A friend has just sent a helpful and pertinent link to an article titled: “Poor hospital discharges blamed for readmissions”. We had both recently attended a meeting of Southend Homeless Action Network (SHAN) when it was noted that some of our rough sleeper friends were being discharged onto the streets, when our local hospital had come to a view there was nothing more they could do medically for the patient. While naturally we were concerned for the rough sleepers, we could also understand the hospital’s point of view, yet recognised this was yet another gap we try to help to fill.
It got me thinking of when a few years back I did some work with the then Diversity Manager at our local hospital around appointing and empowering homeless champions and the need to check on the current situation (although I am not too hopeful). Things have moved on somewhat since that then and we are now living in different times, which are more austere. Yet the need we identified of being able to send homeless people to somewhere to aid their recovery and rehabilitation remains and, if the reports I am receiving are anything to go by, are still significant.

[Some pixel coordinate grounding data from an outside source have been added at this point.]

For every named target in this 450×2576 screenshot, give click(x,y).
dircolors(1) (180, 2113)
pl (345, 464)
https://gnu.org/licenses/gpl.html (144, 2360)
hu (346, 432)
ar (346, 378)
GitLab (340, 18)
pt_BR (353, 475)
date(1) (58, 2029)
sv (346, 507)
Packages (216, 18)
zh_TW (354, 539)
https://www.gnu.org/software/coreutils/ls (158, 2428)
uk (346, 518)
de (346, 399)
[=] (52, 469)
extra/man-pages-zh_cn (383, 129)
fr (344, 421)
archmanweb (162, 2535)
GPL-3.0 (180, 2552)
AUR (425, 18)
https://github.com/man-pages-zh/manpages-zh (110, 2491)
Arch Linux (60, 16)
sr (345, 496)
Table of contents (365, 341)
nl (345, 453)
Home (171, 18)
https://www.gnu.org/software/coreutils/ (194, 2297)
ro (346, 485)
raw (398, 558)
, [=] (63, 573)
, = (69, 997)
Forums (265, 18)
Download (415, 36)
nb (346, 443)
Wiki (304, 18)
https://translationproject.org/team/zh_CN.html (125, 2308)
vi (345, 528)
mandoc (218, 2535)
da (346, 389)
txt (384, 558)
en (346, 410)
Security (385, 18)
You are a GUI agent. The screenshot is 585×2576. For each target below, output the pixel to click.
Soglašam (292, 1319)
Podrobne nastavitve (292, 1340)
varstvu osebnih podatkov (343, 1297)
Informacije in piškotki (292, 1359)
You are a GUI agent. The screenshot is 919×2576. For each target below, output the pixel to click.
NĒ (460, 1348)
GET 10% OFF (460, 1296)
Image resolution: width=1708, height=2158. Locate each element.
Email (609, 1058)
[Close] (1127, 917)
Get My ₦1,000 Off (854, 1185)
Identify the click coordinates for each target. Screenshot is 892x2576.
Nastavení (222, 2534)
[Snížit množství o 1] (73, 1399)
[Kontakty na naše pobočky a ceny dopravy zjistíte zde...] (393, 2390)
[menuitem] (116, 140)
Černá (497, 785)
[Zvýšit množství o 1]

The report begins: “The way hospitals discharge patients is probably contributing to high levels of readmission, a year-long Healthwatch England inquiry has found. It said many hospitals failed to notify relatives or check patients had any accommodation before discharging them” and ends: “In 2014, the National Audit Office reported the NHS saw a million readmissions within 30 days of discharge, costing an estimated £2.4bn a year. A spokesman for NHS England said hospitals should be making sure patients are appropriately discharged. “We need to ensure appropriate care is put in place before a patient leaves hospital which needs strong joint working across the health service.”” The report is focusing on wider issues than just homelessness and the arguments for addressing the issue are more around economics than compassion, but the findings are pretty damming and highlights the bigger picture and begs the question what we are going to do about it?
I recall when some years back I looked at the boundary between health and social care and later followed the arguments, still relevant and still unresolved, for integrating health and social care, that one of the issues was bed blocking, particularly relevant in the case of the elderly, and that it was not reasonable to expect hospitals to take up bed spaces when there was little it could do on the medical side but equally it was not reasonable to discharge them when nowhere suitable to go and no after care package in place.
Being married to a nurse that regularly deals with some the issues arising out of this dilemma, I am well aware of these realities, but it would be inappropriate to comment further for confidentiality reasons. But as has been noted, both from personal experience and those I am close to and from this report, there is an issue to sort out.